Kursk: The Last Mission

Submarine dramas can make good movies. Witness the huge success of Das Boot (Wolfgang Petersen, 1981), both in Germany, its country of origin, and worldwide. The claustrophobic atmosphere of the submarine, the dangers lurking beyond its walls, attacks from above and the sinking of ships by the successful crew, the tensions of men thrown together in a small space make for good drama.

Yet submarines are also travelling coffins. If all goes well this type of life must be exciting and adventurous. If it does not, death in a submarine is like being buried alive. For the unfortunate crew of the Kursk, a major Russian nuclear submarine, in August 2000 this was their fate. After an onboard explosion, the Kursk was trapped at the bottom of the Barents Sea, and after a delay, during which it was believed that some crew members could have been saved, it became apparent that all 118 crew members had died.

Even superficial online research shows that the precise nature of the accident on the Kursk and the possibility of rescuing the crew are very much disputed. This is not to support the Russian government in any way. The Kursk disaster became a byword for the cruelty and inefficiency of Putin’s government, which refused foreign help to rescue crew members. The incident caused a storm even within the Russian media, normally well controlled.

This movie takes up these themes. The obsolescence of so much Russian military equipment after the collapse of the Soviet system is revealed. The clamp on a diving vessel that would have allowed, through a specific hatch, the crew members to escape in decompressed conditions can’t be attached because it is too worn out, due to inadequate maintenance. The desperate families of the sailors are kept in the dark about what is happening to their loved ones are told lies and half-truths. One desperate woman is sedated by agents in a meeting because she is becoming embarrassing to the presiding naval officers. A foreign helping hand is declined and even when the nearest Russian admiral relents and calls on the services of a nearby British naval officer (Commodore David Russell, played by Colin Firth), he is promptly dismissed, and his post taken by a substitute.

The movie attempts to depict the suffering of the men waiting to be rescued. Here is where submarine drama kicks in. Matthias Schoenaerts (Mikhail Averin) does a brave job trying to keep up the morale of his men. He undertakes an incredibly long, underwater dive to release hatches trapping other crew members. Magnus Millang (Oleg Lebedev) tells silly jokes about polar bears and is generally the funny man in the desperate situation. The men bang pipes and walls of the submarine when they think they are going to be rescued. They have one last feast from ship’s rations before they die.

Their women – especially Léa Seydoux (Tanya Averina) – hold meetings, desperately trying to harry the authorities to be open with them. The lives of the crew’s families are depicted which includes a colourful Russian Orthodox wedding with cheerful singing and feasting afterwards, contrasted with the dull, Soviet-style flats in Murmansk where they live.
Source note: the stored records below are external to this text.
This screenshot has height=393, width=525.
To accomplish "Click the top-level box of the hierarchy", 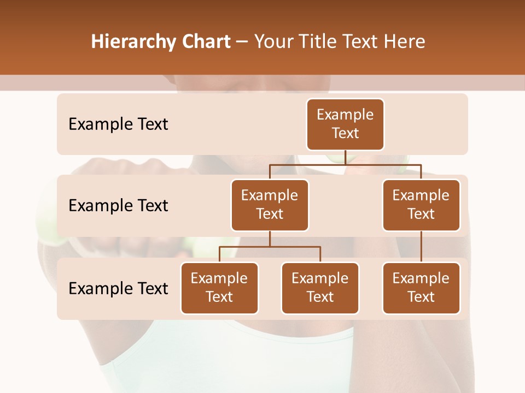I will pos(345,124).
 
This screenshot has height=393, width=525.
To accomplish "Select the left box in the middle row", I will pos(270,205).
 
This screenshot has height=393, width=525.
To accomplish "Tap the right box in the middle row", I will pos(421,205).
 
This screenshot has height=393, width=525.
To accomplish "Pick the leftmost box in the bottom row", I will pos(219,288).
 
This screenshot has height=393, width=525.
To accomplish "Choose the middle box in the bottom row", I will pos(320,288).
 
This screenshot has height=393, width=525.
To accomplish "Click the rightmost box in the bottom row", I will pos(421,288).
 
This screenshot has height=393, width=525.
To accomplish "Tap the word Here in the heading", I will pos(406,41).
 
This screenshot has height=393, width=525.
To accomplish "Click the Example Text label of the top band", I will pos(118,124).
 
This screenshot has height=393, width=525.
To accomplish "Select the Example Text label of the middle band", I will pos(118,206).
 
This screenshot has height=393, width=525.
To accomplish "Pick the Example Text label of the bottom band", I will pos(118,288).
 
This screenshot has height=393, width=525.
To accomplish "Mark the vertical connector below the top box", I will pos(345,157).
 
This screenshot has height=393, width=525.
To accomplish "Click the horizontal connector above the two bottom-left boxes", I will pos(270,247).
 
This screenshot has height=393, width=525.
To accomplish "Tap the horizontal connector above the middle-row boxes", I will pos(345,164).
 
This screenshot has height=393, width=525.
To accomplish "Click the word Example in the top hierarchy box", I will pos(345,115).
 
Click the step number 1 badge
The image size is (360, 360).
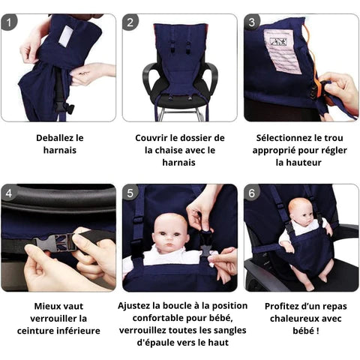point(9,22)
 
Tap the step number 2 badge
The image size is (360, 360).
point(130,22)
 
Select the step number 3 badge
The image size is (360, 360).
point(252,22)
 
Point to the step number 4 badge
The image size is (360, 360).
point(9,193)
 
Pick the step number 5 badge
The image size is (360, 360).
point(130,193)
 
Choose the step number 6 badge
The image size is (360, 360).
point(252,193)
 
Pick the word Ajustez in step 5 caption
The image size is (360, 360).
point(134,306)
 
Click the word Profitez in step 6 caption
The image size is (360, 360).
point(281,306)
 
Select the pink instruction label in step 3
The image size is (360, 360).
point(283,52)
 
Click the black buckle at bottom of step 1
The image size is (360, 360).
point(64,108)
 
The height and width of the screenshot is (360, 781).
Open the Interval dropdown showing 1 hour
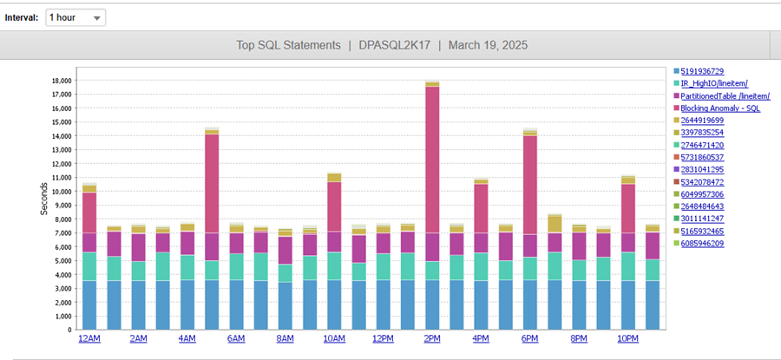(x=75, y=17)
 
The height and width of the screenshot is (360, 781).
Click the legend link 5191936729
(x=703, y=71)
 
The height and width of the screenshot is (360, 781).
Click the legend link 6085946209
(x=703, y=243)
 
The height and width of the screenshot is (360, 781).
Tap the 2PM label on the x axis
(x=432, y=338)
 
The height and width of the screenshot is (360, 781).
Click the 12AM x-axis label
(x=89, y=338)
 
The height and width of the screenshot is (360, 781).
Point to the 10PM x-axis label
(x=628, y=338)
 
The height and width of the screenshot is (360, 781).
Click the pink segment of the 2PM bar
(x=432, y=156)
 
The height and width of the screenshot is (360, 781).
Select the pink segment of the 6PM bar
(x=530, y=182)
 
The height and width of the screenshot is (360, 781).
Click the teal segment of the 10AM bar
(x=334, y=265)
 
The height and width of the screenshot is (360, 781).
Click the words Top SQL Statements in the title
(x=286, y=45)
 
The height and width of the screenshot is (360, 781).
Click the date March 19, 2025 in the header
(x=488, y=45)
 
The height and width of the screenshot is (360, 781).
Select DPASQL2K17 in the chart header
(x=394, y=45)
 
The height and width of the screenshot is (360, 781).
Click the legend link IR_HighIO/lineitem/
(x=715, y=83)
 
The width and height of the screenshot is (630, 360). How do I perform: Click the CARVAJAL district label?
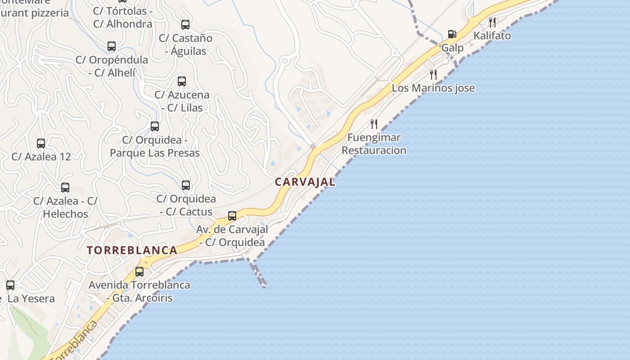[305, 182]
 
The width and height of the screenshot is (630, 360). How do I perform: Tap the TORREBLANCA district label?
[132, 251]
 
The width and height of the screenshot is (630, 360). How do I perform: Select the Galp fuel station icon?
[452, 35]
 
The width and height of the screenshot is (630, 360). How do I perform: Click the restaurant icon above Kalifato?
[492, 22]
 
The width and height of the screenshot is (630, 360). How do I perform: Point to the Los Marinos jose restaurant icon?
[433, 75]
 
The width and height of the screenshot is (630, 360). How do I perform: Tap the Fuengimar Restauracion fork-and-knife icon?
[374, 124]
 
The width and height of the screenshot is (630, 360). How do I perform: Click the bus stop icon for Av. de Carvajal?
[232, 216]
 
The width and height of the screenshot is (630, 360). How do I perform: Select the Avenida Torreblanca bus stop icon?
[140, 272]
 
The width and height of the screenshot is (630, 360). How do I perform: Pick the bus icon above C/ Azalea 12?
[41, 144]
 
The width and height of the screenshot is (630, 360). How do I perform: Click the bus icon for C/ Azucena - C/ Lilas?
[182, 81]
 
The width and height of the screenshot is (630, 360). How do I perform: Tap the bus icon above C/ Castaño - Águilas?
[185, 25]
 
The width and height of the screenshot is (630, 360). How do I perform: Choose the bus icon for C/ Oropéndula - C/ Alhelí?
[112, 46]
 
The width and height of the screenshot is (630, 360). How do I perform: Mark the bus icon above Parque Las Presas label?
[155, 126]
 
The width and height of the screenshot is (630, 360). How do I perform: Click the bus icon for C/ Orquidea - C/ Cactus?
[186, 185]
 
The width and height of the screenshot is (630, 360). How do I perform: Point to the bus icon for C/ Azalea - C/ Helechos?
[65, 188]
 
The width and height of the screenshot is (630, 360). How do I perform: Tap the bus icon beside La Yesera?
[10, 285]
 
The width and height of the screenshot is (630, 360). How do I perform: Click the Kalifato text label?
[492, 36]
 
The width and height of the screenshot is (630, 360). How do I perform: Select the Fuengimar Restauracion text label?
[374, 144]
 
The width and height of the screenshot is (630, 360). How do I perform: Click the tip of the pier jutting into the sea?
[264, 285]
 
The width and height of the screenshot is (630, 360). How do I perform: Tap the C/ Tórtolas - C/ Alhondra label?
[123, 17]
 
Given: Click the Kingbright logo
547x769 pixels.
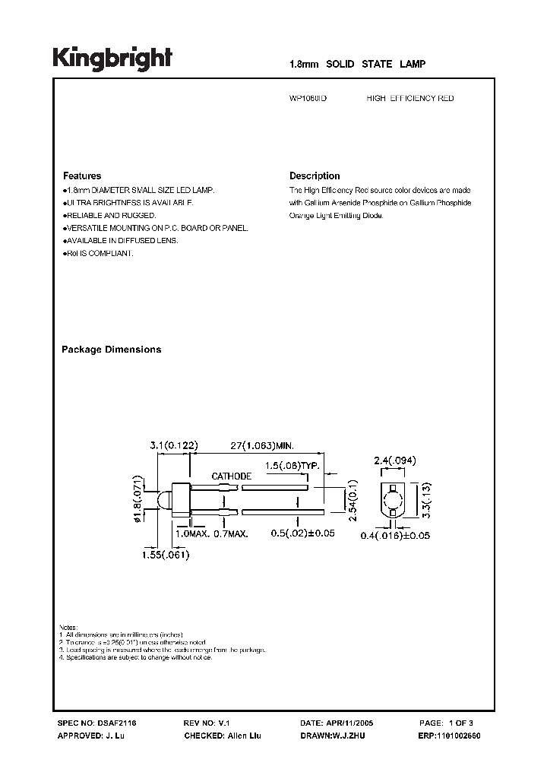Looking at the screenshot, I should (x=112, y=59).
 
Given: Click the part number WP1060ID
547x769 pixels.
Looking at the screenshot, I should (x=309, y=99).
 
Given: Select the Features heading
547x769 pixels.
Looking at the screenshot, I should (x=81, y=176).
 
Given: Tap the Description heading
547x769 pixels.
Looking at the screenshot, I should (x=315, y=176).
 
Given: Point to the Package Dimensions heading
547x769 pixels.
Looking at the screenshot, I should (x=111, y=350).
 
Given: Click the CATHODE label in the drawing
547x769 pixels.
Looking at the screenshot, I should (x=232, y=476).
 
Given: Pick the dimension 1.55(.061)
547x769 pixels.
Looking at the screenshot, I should (x=165, y=555).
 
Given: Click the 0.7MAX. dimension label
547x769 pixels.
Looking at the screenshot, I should (x=230, y=535).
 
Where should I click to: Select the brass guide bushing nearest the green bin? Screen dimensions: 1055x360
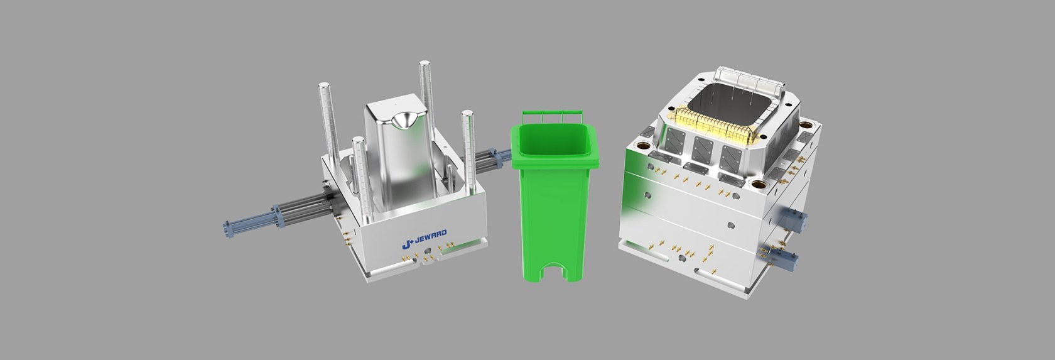pyautogui.click(x=643, y=143)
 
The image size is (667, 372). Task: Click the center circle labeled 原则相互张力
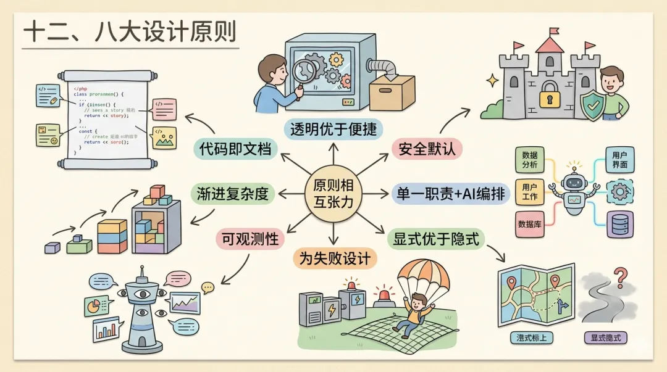(334, 193)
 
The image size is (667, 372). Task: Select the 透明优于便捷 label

All this is well done and convincing. We get great performances from big beasts of the cinema such as Max von Sydow (Vladimir Petrenko), acting as a craggy, patriarchal Admiral, a faithful servant of the state, who will not be moved by the distress of the families. He takes little Misha’s (the captain’s son; Artemiy Spiridonov) refusal to shake his hand after his father’s funeral in his stride. Colin Firth (Commodore David Russell) is exactly right as the compassionate, but stiff upper-lipped, British naval officer.

Having said all this, at two hours this movie is a bit long. We know what the fate of the sailors will be. This undermines the tension of the submarine drama. Much of the drama in the submarine is pure speculation. Some think that their rescue was virtually impossible. Others maintain that, harsh though it was, Russia’s refusal to allow foreign powers to access a top-secret nuclear submarine was only to be expected. In similar circumstance the British and American governments might well have taken the same attitude. Nuclear warfare is a zero-sum game for everyone.

Kursk: The Last Mission is in cinemas and digital HD on Friday, July 12th. On Netflix in February.